EXCERPT
╭──

The initial projects include:
Arlington Johnson Creek Buyouts: The project includes the demolition of 140 structures, mostly homes, that have experienced repeated flooding along Johnson Creek. As of spring 2003, most have been demolished and native habitat restoration had begun.
Dallas Floodway/Elm Fork Project: As part of the larger city efforts, several floodway initiatives were investigated by the USACE, including: raising the existing levees, lake development, channel meandering, modification of a bridge, and recreation facilities.
Clear Fork/West Fork Project: Tarrant Regional Water District with Fort Worth Stream & Valleys, Inc. developed a comprehensive master plan to preserve and enhance over 70 miles of river corridor.
Big Fossil Creek Watershed Project: The nine local governments in this fast growing, 73 square-mile watershed together evaluated flood damage reduction, ecosystem restoration, water quality, and recreational opportunities.
Lake Worth Project: Fort Worth sought solutions to water quality and sedimentation problems in Lake Worth.
Trinity Trails System: In 1996 the Trinity Trails Advisory Committee adopted a proposed alignment for the 250-mile “spine” of the regional Trinity Trails System. The project is works to create a continuous recreation corridor with a multi-use trail along the Trinity River Corridor in North Central Texas and northward to the Red River.

╰──

Duplicate the part of the project list that opens with the words "Dallas Floodway/Elm Fork" and closes with "of river corridor.". Keep every word and mark the same.

EXERCISE DATA
╭──

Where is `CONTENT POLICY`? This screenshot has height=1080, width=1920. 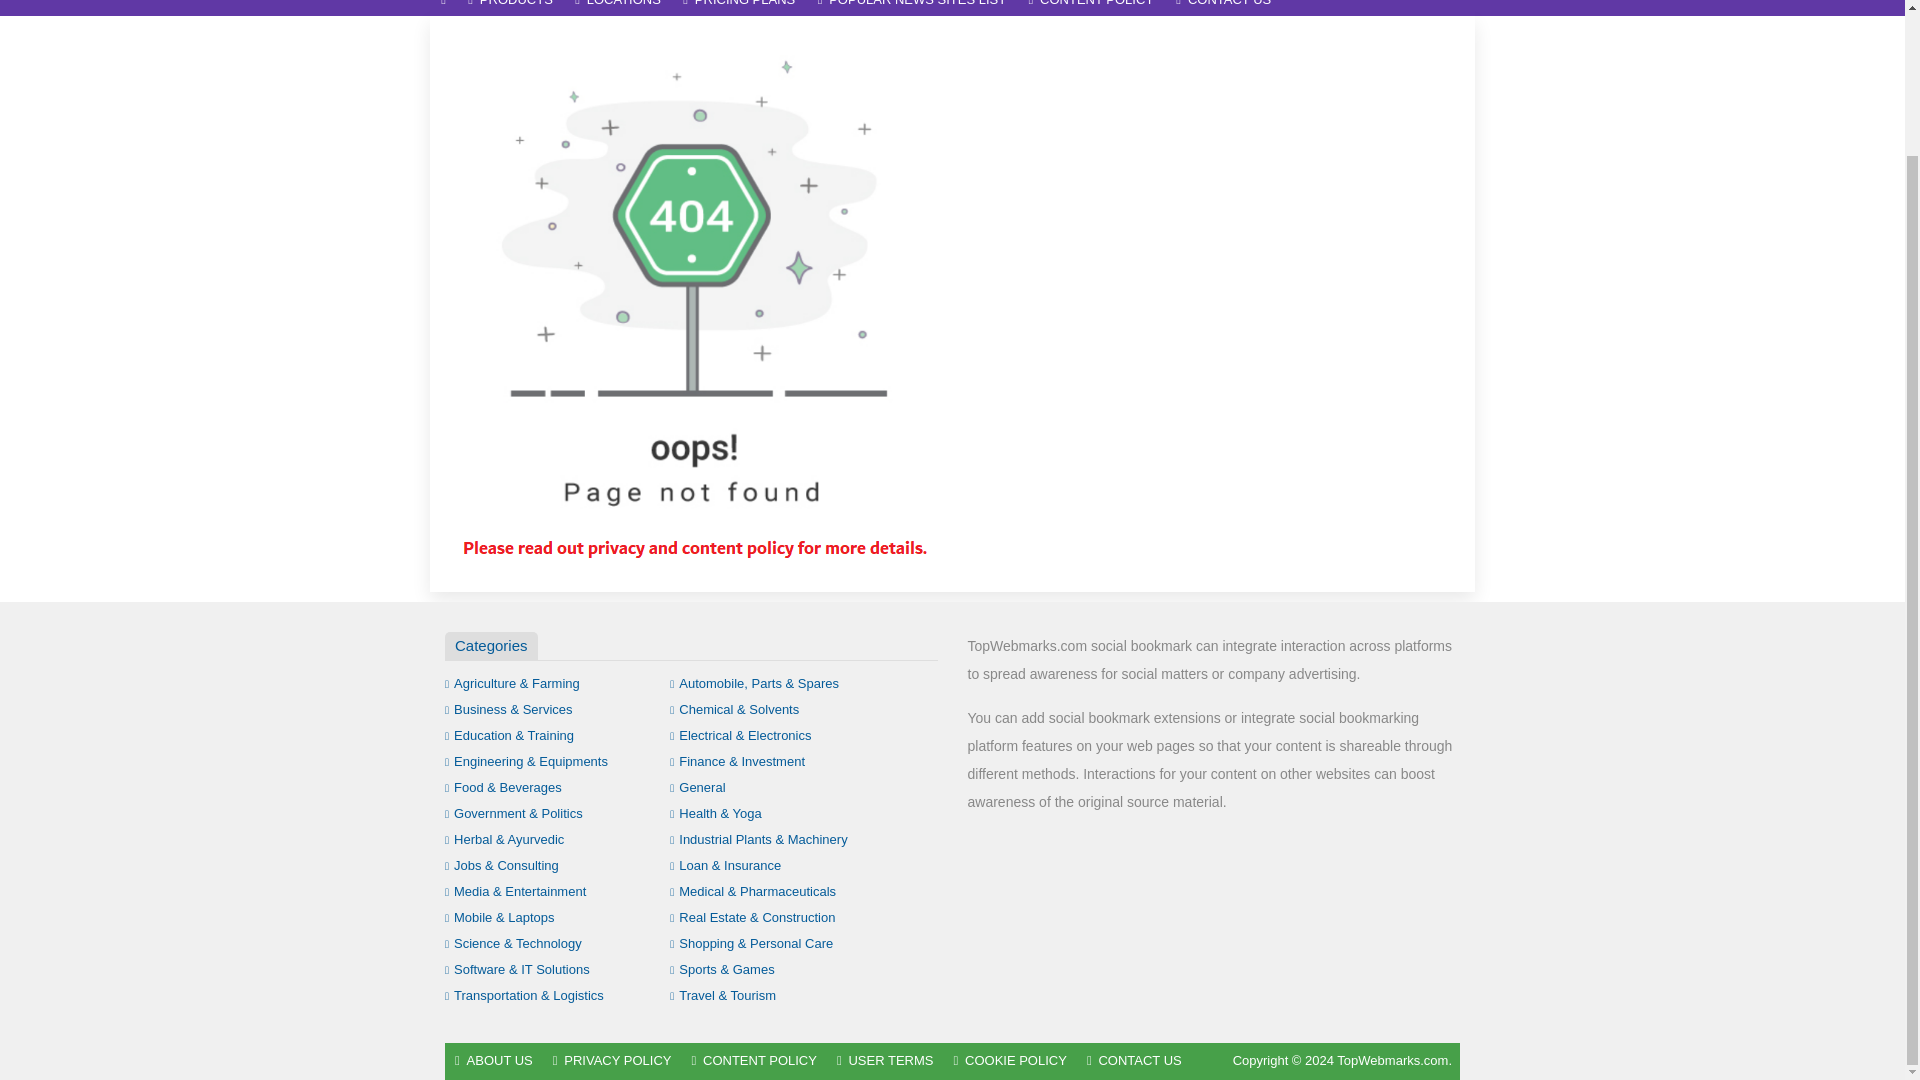 CONTENT POLICY is located at coordinates (1091, 8).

╰──

RESULT BELOW
Dallas Floodway/Elm Fork Project: As part of the larger city efforts, several floodway initiatives were investigated by the USACE, including: raising the existing levees, lake development, channel meandering, modification of a bridge, and recreation facilities.
Clear Fork/West Fork Project: Tarrant Regional Water District with Fort Worth Stream & Valleys, Inc. developed a comprehensive master plan to preserve and enhance over 70 miles of river corridor.